- [Brief] Please write out the entries below again, substituting "Command" for every "Instruction" and leaving all else unchanged.
** START OF Provided records **
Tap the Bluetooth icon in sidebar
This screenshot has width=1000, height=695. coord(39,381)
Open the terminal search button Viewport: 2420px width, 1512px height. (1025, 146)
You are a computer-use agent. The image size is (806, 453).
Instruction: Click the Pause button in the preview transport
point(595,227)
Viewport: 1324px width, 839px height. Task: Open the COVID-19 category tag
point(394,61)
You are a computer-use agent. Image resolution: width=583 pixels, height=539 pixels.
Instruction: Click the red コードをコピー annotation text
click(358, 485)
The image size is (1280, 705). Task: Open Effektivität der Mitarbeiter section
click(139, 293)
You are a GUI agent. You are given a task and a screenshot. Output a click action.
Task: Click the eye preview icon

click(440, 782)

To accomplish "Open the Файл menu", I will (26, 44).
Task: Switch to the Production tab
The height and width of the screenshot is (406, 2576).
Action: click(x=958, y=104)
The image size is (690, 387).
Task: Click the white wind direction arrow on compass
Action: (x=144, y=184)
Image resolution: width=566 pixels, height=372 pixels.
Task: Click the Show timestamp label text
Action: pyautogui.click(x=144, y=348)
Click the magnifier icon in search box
** END OF Provided records **
- [Solution to the exercise]
Tap the Bluetooth icon in sidebar
This screenshot has width=1000, height=695. coord(39,381)
Open the terminal search button Viewport: 2420px width, 1512px height. (1025, 146)
You are a computer-use agent. The image size is (806, 453).
Command: Click the Pause button in the preview transport
point(595,227)
Viewport: 1324px width, 839px height. Task: Open the COVID-19 category tag
point(394,61)
You are a computer-use agent. Image resolution: width=583 pixels, height=539 pixels.
Command: Click the red コードをコピー annotation text
click(358, 485)
The image size is (1280, 705). Task: Open Effektivität der Mitarbeiter section
click(139, 293)
You are a GUI agent. You are given a task and a screenshot. Output a click action.
Task: Click the eye preview icon

click(440, 782)

To accomplish "Open the Файл menu", I will (26, 44).
Task: Switch to the Production tab
The height and width of the screenshot is (406, 2576).
Action: click(x=958, y=104)
The image size is (690, 387).
Task: Click the white wind direction arrow on compass
Action: (x=144, y=184)
Image resolution: width=566 pixels, height=372 pixels.
Task: Click the Show timestamp label text
Action: pyautogui.click(x=144, y=348)
Click the magnifier icon in search box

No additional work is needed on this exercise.